LEXI: Large Language Models Experimentation Interface
Guy Laban, Tomer Laban, Hatice Gunes
TL;DR
LEXI addresses a critical gap in HAI research by providing an open-source GUI platform for deploying and controlling LLM-powered agents in social interaction experiments. It enables standardized experiment management, agent construction, and integrated data collection (logs and questionnaires), enhancing reproducibility and cross-disciplinary access. A proof-of-concept study shows empathetic agents are perceived as more social and capable, with positive effects on user mood and engagement, supporting the platform’s validity for behavioral research. The work emphasizes open science and ethical considerations, and outlines a roadmap for future features to broaden methodological control and model diversity, enabling deeper investigations into human-agent interactions.
Abstract
The recent developments in Large Language Models (LLM), mark a significant moment in the research and development of social interactions with artificial agents. These agents are widely deployed in a variety of settings, with potential impact on users. However, the study of social interactions with agents powered by LLM is still emerging, limited by access to the technology and to data, the absence of standardised interfaces, and challenges to establishing controlled experimental setups using the currently available business-oriented platforms.
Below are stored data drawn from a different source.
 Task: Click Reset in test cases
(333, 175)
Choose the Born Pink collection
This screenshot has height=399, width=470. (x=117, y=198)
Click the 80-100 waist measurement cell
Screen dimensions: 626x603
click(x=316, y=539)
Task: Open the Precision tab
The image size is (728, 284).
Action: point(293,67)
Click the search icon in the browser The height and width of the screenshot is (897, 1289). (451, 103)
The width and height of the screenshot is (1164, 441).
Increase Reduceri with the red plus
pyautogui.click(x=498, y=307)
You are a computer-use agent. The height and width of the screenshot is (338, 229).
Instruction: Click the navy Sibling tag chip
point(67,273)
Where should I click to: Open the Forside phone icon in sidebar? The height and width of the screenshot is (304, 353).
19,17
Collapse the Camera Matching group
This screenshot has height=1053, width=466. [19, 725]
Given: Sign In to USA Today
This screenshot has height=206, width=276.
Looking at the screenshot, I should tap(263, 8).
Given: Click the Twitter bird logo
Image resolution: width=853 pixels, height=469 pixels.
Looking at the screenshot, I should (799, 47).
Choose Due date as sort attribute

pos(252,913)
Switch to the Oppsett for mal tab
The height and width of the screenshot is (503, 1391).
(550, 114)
To answer these gaps, we developed LEXI, LLMs Experimentation Interface, an open-source tool enabling the deployment of artificial agents powered by LLM in social interaction behavioural experiments. Using a graphical interface, LEXI allows researchers to build agents, and deploy them in experimental setups along with forms and questionnaires while collecting interaction logs and self-reported data. The outcomes of usability testing indicate LEXI's broad utility, high usability and minimum mental workload requirement, with distinctive benefits observed across disciplines. A proof-of-concept study exploring the tool's efficacy in evaluating social HAIs was conducted, resulting in high-quality data. A comparison of empathetic versus neutral agents indicated that people perceive empathetic agents as more social, and write longer and more positive messages towards them.